Почему я рассказываю тебе эту историю, Бланш? Потому что я связываю ее с разговором, который мы вели в Мариенхилле о зулусах и древних греках и об истинной природе гуманитарных наук. Я по-прежнему не хочу сдаваться в нашем споре, не хочу покидать поле боя. Эпизод, о котором я тебе рассказываю, все происшедшее в гостиной мистера Филлипса, как бы оно само по себе ни было ничтожно, в течение многих лет оставалось для меня загадкой; и только теперь, вернувшись из Африки, мне кажется, я могу это объяснить.
Конечно, был какой-то элемент триумфа в том, как я себя вела: женщина в расцвете сил выставляет напоказ свое тело, дразнит дряхлеющего мужчину и при этом держит его на расстоянии, задирает его. Помнишь, какими задирами мы были в детстве?
Но здесь крылось нечто большее. Это было совершенно не характерно для меня. Как мне пришло такое в голову, размышляла я. Откуда я взяла эту позу, этот спокойный, устремленный в даль взгляд, в то время как мои одежды обвивали мою талию как облако и подчеркивали божественность моего тела? Теперь я понимаю, Бланш: от древних греков. От древних греков и поколений художников Ренессанса, наследовавших древним грекам. Когда я сидела там, я не была собой, точнее, я была не совсем самой собой. В моем лице предстала богиня, Афродита или Гера или даже Артемида. В тот момент я была одной из бессмертных.
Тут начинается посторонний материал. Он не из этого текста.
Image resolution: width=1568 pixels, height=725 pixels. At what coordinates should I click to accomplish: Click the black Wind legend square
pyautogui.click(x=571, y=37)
И это еще не конец. Я только что употребила слово „благословение“. Почему? Потому что эпицентром происходящего были мои груди, в этом я уверена, груди и молоко в них. Какими бы они ни были, эти античные богини, они не источали молока, тогда как я, можно сказать, наполнила им комнату мистера Филлипса, — я чувствовала это, и, могу поспорить, он тоже чувствовал это еще долго после того, как я ушла. Греческие богини не были млекопитательницами. Но ею была Мария из Назарета, — не та робкая девственница из Благовещения, а мать, которую мы видим у Корреджо, которая кончиками пальцев осторожно приподнимает грудь, чтобы младенцу было удобнее сосать; та, что, надежно охраняемая своей добродетелью, смело открывает себя взору художника, а следовательно, и нашему взору.